## [About this exercise]
The lines to transcribe begin with the one containing "This screenshot has" and end with the last line below; reproduce them exactly, without the pictures.

---

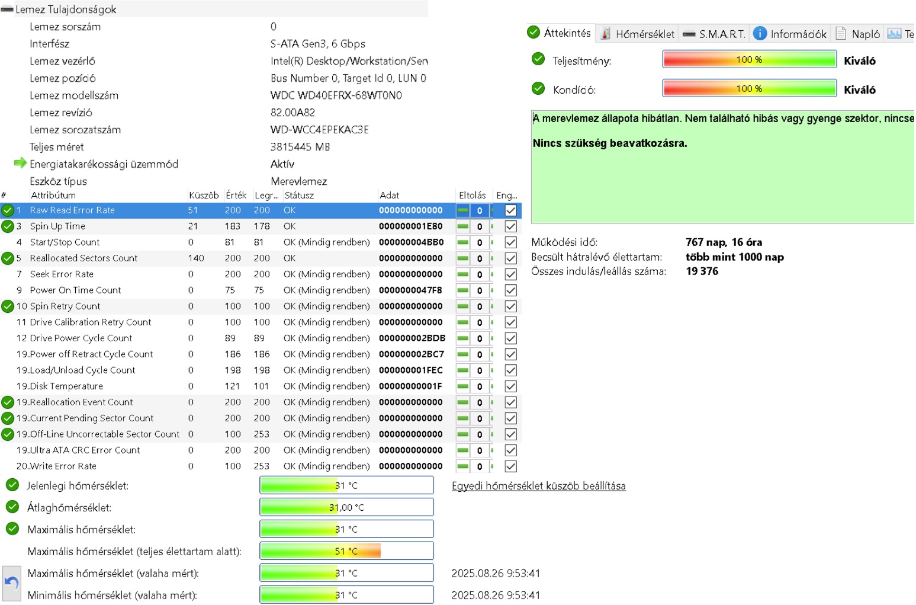Image resolution: width=916 pixels, height=605 pixels.
Task: Click the drive icon on the S.M.A.R.T. tab
Action: pyautogui.click(x=689, y=34)
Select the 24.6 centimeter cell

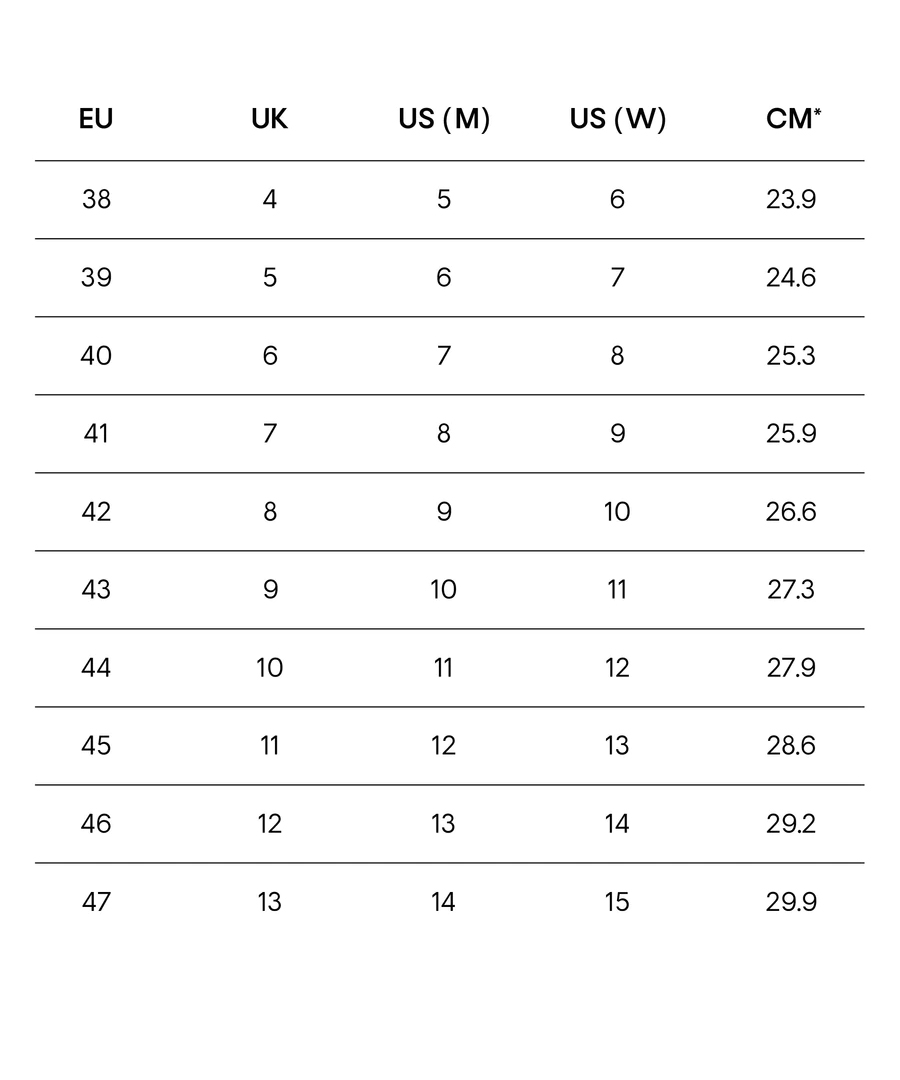point(791,277)
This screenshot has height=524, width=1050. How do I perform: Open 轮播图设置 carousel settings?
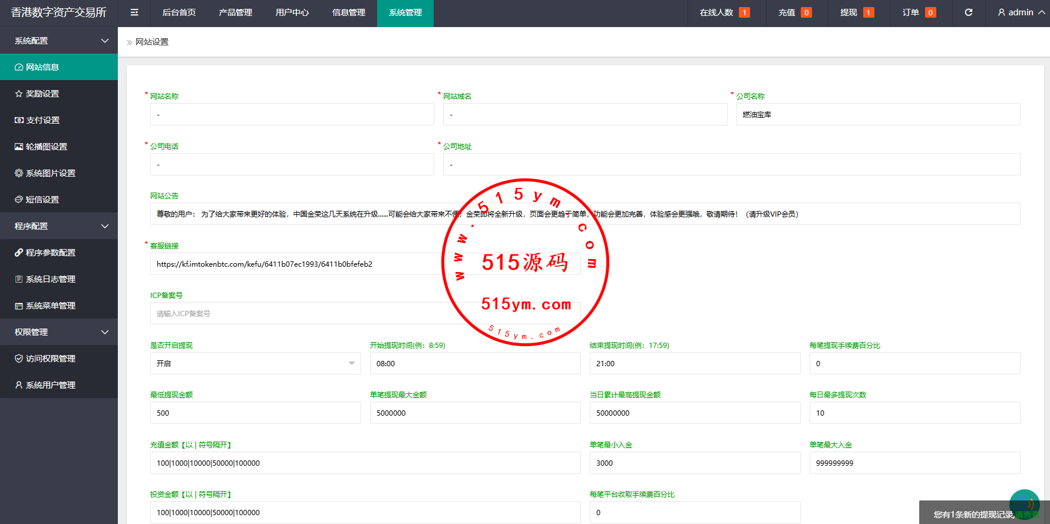point(46,147)
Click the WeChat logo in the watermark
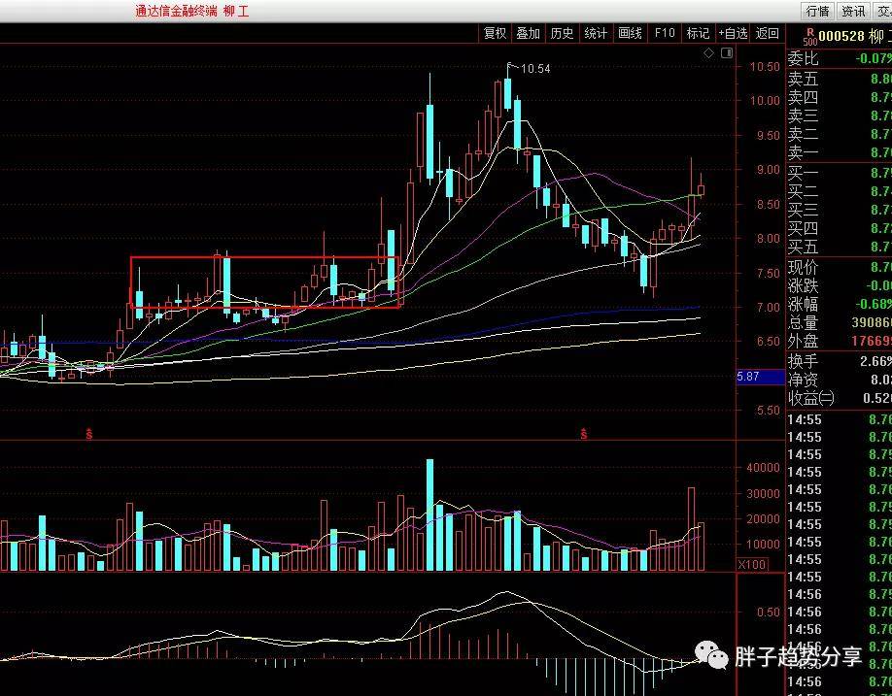The height and width of the screenshot is (696, 892). coord(711,655)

---

## [Answer for this exercise]
This screenshot has height=524, width=1050. How do I perform: Open 轮播图设置 carousel settings?
point(46,147)
Click the WeChat logo in the watermark
The height and width of the screenshot is (696, 892). coord(711,655)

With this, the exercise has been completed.